■ **PROBLEM DETAILS**:
Go line by line through the data below, counting each one that has "agent", and give the final count only.

■ **Pixel coordinate grounding data**:
== Segment start ==
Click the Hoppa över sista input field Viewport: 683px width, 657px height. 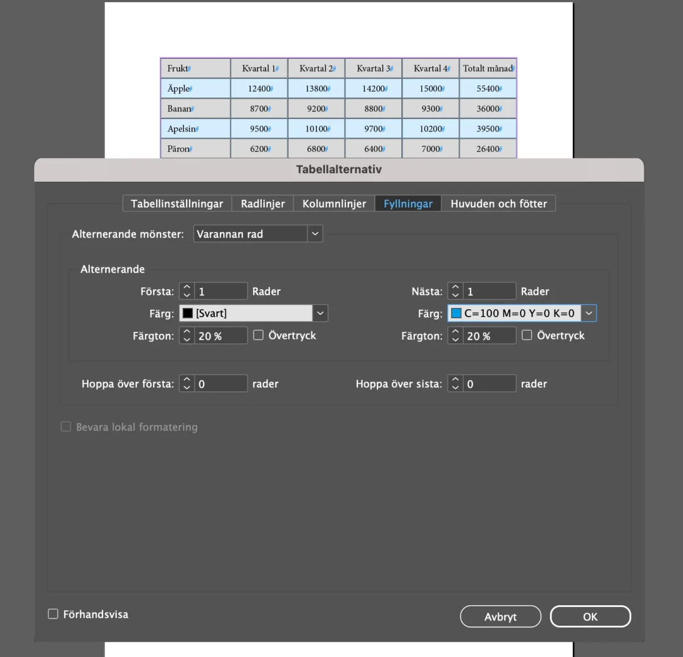coord(489,384)
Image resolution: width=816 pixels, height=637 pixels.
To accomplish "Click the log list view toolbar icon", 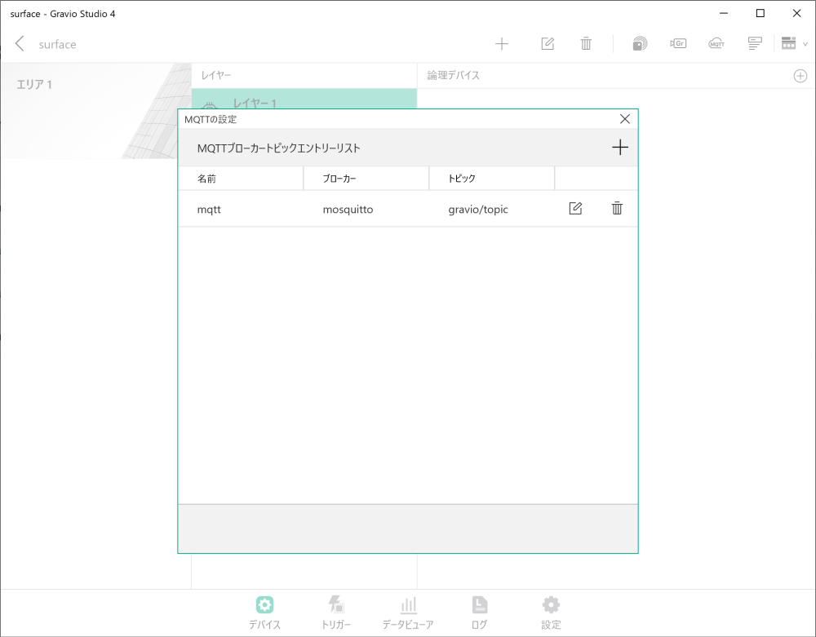I will 754,42.
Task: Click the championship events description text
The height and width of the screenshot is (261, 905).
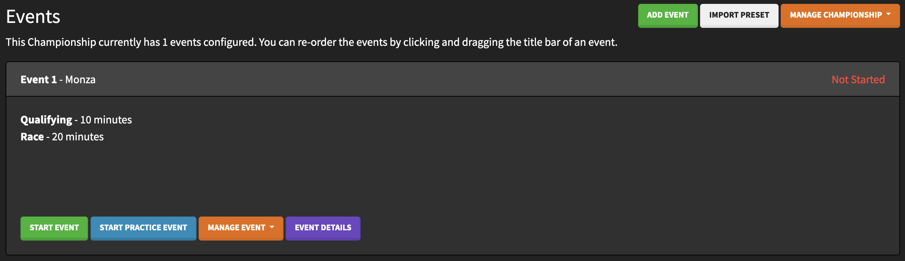Action: (311, 42)
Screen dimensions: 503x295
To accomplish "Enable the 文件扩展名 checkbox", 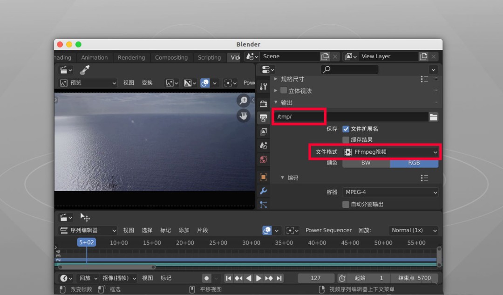I will tap(345, 129).
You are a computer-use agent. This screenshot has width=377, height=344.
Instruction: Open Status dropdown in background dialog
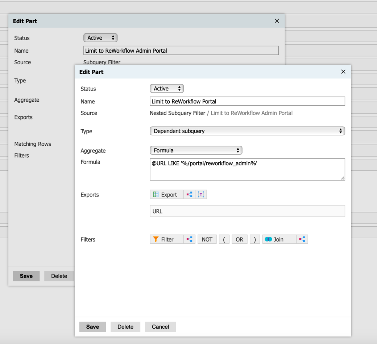[x=100, y=38]
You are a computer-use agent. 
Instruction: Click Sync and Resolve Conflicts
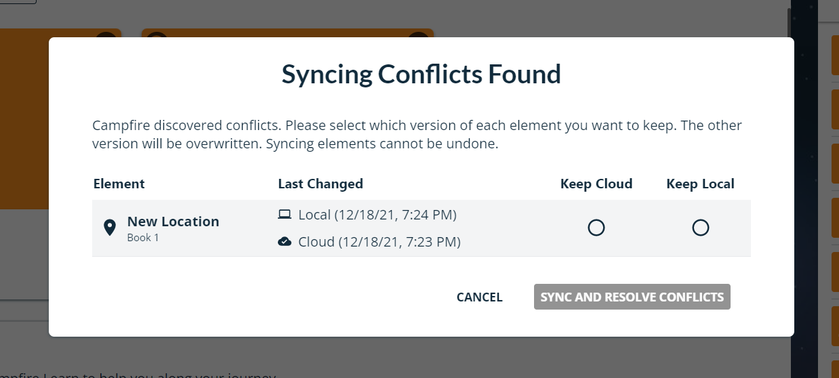(x=632, y=297)
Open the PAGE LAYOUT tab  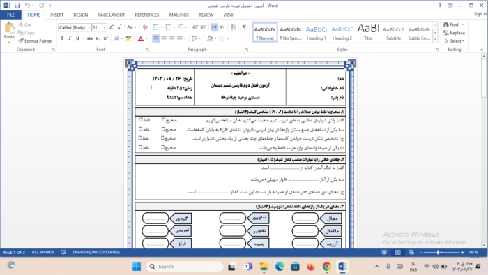[111, 15]
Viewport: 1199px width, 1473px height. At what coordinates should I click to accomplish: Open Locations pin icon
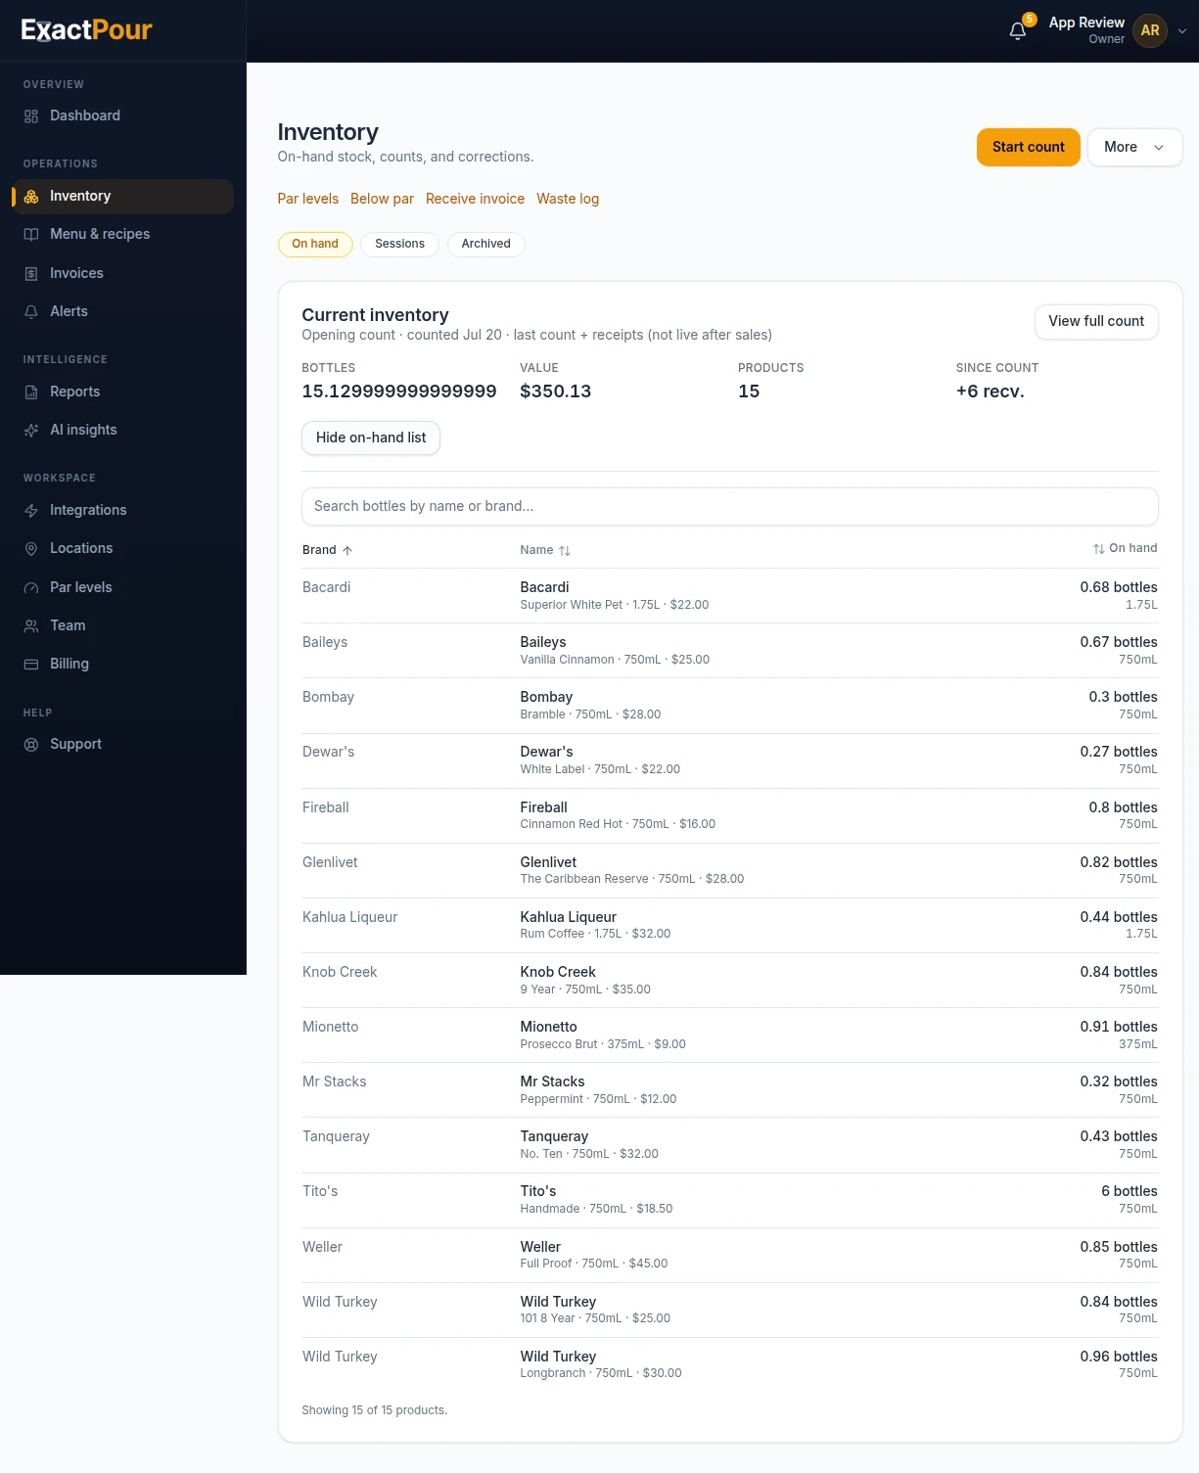click(x=31, y=549)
== Segment end ==
■ **TASK RESPONSE**:
2